In case you were wondering:
The Senate was controlled by Republicans
And one thing the Republicans and the plutocrats of the day were sure of, was that government should do absolutely nothing to help its destitute citizenry. When in 1930 a long summer drought killed cattle and crops in the southwest, Hoover asked Congress to appropriate money for government loans to enable farmers to buy seed, fertilizer, and cattle feed. But when Democratic senators sough to apply the same program to human beings in addition to livestock, Hoover "reaffirmed his unwavering opposition to such proposals." (Schlesinger, p. 170) Hoover appointed Walter S. Gifford, president of AT&T, to the "President's Organization on Unemployment Relief." Appearing before a Senate committee,
"Gifford disclosed imerturbably that he did not know how many people were idle, that he did not know how many were receiving aid, that he did not know that the standards of assistance were in the various states, that he did not know how much money had been raised in his own campaign, that he knew nothing of the ability of local communities to raise relief funds ,, that he did not consider most of this information as of much importance to his job....
But on one question Gifford was clear: he was against federal aid."...that it would reduce the size of private charity." His "sober and considered judgment" was that "federal aid would be a 'disservice' to the jobless."
Gifford was hardly the only precursor of the malign right wing ideology of today:
Albert H. Wiggin of the Chase Manhattan Bank said, "There is no commission or any brain in the world that can prevent [business downturns]." Senator La Follette asked "whether he thought the capacity of human suffering to be unlimited." "I think so." the banker replied.

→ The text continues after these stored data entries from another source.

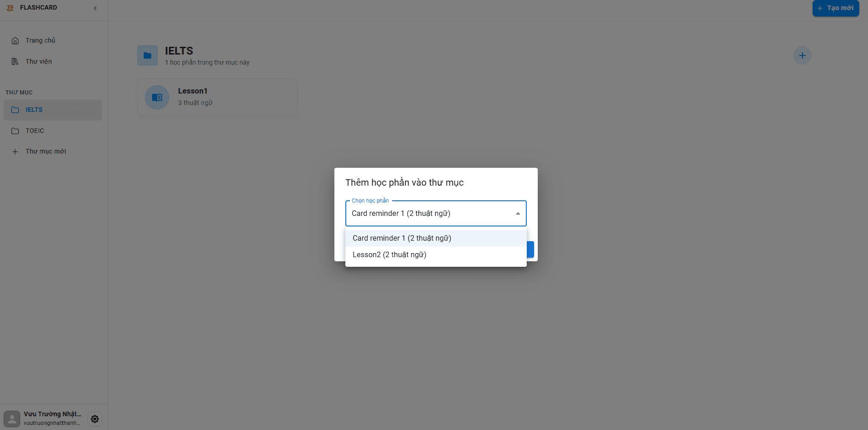Viewport: 868px width, 430px height.
Task: Click the round plus add-course icon
Action: pos(802,55)
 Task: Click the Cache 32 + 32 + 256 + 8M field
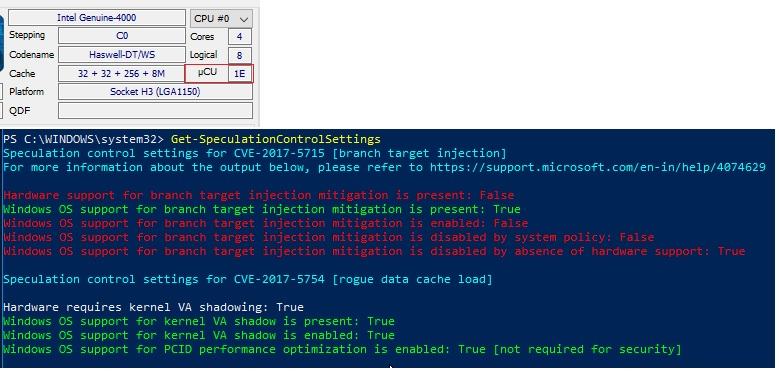point(122,74)
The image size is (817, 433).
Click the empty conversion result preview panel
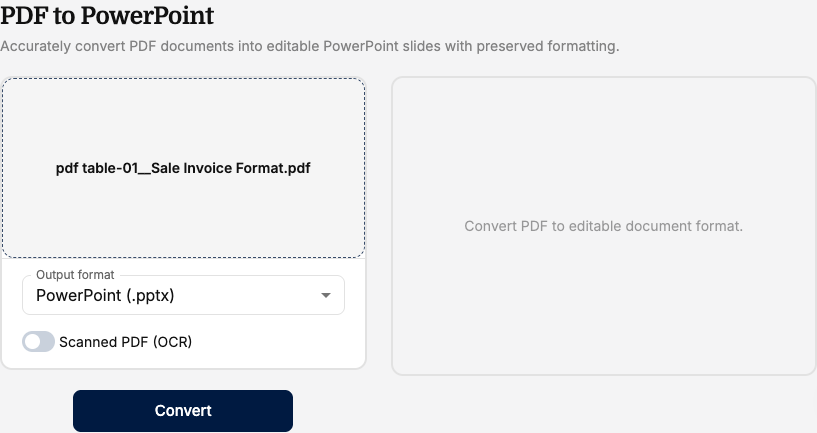[603, 226]
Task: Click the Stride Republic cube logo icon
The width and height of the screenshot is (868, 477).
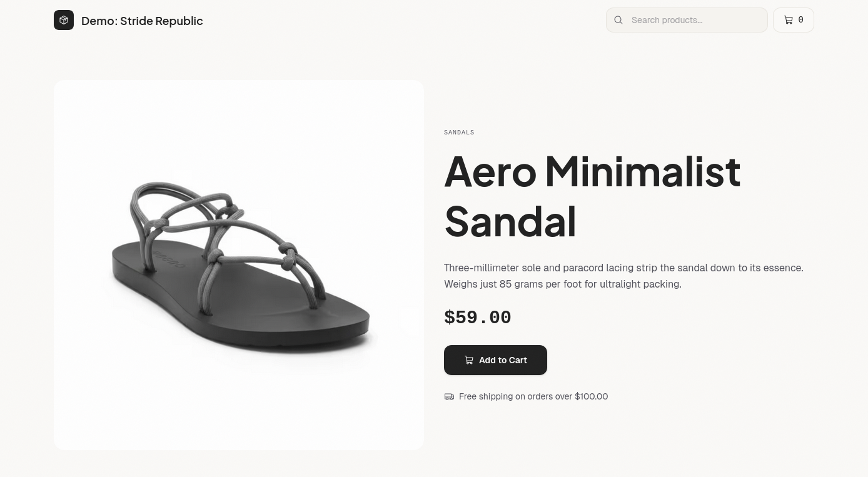Action: (x=64, y=19)
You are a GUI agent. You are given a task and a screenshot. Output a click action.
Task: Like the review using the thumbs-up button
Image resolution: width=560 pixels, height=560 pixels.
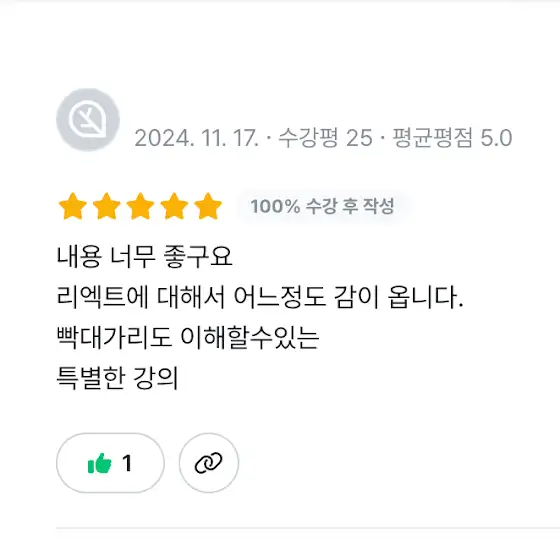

"The fact that we have let nature take its course," said Richard Whitney of the Stock Exchange, "may augur well for the ultimate prosperity of the country." And if recovery were inevitable, then the state must take care to do nothing which might hold it back....
Of all the threatened forms of governmental interference, the most sinister, in the judgment of many businessmen, was the dole for the jobless.
"If this country ever voted a dole, said Silas Strawn, now head of the United States Chamber of Commerce, "we've hit the toboggan as a nation."...[M]any conservatives affected to regard federal aid to idle men and women as spelling the end of the republic."
It is worth re-reading the first vignette from Schlesinger above. Republicans today, just like Republicans then, believe that the appropriate response in the face of the ultimate failure of the economic system to provide jobs, housing, or even to prevent a large percentage of its citizenry from starving, was to DO NOTHING.